Problem to work on
Extract the rows below exactly as they appear, everything from the start of the rows down to the line containing "will tap(333, 167).", with both ends included.

** START OF Given information **

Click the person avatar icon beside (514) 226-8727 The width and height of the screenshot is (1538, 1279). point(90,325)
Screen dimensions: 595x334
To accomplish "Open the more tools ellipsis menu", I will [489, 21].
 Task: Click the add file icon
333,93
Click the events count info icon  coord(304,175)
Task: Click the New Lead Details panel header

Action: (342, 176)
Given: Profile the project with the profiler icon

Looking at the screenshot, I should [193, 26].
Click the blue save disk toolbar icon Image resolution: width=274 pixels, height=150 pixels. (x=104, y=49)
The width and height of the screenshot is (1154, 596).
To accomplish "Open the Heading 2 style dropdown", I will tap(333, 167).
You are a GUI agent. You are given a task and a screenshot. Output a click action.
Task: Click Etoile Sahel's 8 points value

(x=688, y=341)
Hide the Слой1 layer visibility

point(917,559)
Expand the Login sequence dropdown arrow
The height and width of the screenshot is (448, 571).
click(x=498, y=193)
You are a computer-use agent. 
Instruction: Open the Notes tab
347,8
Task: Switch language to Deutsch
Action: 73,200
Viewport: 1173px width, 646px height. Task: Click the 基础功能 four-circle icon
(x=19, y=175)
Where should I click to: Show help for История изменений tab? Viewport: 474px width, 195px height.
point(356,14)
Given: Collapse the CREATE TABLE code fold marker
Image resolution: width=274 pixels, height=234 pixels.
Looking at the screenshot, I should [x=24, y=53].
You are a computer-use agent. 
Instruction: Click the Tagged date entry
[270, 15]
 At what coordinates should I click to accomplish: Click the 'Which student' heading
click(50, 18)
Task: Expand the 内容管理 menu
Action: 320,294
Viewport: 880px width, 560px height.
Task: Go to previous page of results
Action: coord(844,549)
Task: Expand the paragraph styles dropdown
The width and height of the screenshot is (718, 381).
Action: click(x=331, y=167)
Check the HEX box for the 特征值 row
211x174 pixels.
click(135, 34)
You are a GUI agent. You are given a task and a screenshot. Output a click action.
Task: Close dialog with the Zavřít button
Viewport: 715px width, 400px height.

** END OF Given information **

Finished exercise
Click the person avatar icon beside (514) 226-8727 The width and height of the screenshot is (1538, 1279). point(90,325)
Screen dimensions: 595x334
To accomplish "Open the more tools ellipsis menu", I will [489, 21].
 Task: Click the add file icon
333,93
Click the events count info icon  coord(304,175)
Task: Click the New Lead Details panel header

Action: (342, 176)
Given: Profile the project with the profiler icon

Looking at the screenshot, I should [193, 26].
Click the blue save disk toolbar icon Image resolution: width=274 pixels, height=150 pixels. (x=104, y=49)
The width and height of the screenshot is (1154, 596).
To accomplish "Open the Heading 2 style dropdown", I will tap(333, 167).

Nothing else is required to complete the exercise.